**Exercise aim:** Below are some records. Return exactly the lines from the one with "Task: Click the Seeking" to the one with "You are a computer-use", and nothing else.

**Record set:**

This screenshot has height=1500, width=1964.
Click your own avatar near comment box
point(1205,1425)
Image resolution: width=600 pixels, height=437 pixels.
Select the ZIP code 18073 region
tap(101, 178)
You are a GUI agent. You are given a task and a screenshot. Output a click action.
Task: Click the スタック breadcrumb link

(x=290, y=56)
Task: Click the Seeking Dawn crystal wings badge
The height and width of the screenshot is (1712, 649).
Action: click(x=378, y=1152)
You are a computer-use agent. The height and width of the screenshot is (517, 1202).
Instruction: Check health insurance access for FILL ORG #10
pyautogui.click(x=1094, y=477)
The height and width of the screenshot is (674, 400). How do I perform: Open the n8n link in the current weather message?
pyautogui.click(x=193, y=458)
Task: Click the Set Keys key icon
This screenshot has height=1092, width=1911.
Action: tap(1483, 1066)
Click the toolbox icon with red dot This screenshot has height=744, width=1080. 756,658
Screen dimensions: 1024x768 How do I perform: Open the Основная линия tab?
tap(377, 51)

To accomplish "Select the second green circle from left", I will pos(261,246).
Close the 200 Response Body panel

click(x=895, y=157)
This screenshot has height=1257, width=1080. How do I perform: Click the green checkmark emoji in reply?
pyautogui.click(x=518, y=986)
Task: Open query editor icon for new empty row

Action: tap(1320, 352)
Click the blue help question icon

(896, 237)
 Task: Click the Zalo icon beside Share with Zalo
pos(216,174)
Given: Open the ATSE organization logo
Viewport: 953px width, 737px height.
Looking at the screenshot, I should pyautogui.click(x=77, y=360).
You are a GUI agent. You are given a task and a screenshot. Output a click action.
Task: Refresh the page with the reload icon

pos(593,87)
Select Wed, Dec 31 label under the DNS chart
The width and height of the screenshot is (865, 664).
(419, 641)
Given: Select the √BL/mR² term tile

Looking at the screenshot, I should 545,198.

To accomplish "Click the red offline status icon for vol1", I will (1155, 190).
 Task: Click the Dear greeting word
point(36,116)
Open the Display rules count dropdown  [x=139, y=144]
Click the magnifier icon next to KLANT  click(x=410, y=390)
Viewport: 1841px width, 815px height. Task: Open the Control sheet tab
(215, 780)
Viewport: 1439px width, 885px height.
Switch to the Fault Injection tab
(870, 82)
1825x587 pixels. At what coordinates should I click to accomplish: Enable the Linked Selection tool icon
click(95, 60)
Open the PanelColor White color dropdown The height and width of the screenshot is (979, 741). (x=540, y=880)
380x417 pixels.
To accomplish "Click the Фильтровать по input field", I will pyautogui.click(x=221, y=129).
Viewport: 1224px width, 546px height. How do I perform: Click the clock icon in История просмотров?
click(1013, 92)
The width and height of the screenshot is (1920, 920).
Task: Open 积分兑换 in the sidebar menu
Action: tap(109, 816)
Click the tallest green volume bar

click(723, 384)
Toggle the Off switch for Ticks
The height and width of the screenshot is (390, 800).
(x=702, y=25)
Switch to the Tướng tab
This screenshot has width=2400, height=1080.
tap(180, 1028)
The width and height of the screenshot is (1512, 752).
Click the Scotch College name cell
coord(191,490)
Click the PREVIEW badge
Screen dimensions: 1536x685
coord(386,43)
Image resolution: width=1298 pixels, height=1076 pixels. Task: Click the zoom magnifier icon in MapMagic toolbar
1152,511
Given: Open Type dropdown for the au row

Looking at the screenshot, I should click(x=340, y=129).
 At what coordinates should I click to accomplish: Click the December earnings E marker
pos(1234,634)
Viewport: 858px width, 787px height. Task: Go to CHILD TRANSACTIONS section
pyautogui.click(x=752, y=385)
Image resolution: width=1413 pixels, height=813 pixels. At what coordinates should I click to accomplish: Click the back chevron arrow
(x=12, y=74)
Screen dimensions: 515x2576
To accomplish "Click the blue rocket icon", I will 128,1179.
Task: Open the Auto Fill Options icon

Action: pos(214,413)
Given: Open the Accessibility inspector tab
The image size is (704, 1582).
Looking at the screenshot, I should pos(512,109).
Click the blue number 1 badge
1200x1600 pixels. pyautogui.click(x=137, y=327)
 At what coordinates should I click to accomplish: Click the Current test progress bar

**Exercise answer:**
Task: Click the Seeking Dawn crystal wings badge
The height and width of the screenshot is (1712, 649).
Action: click(x=378, y=1152)
You are a computer-use agent. The height and width of the screenshot is (517, 1202).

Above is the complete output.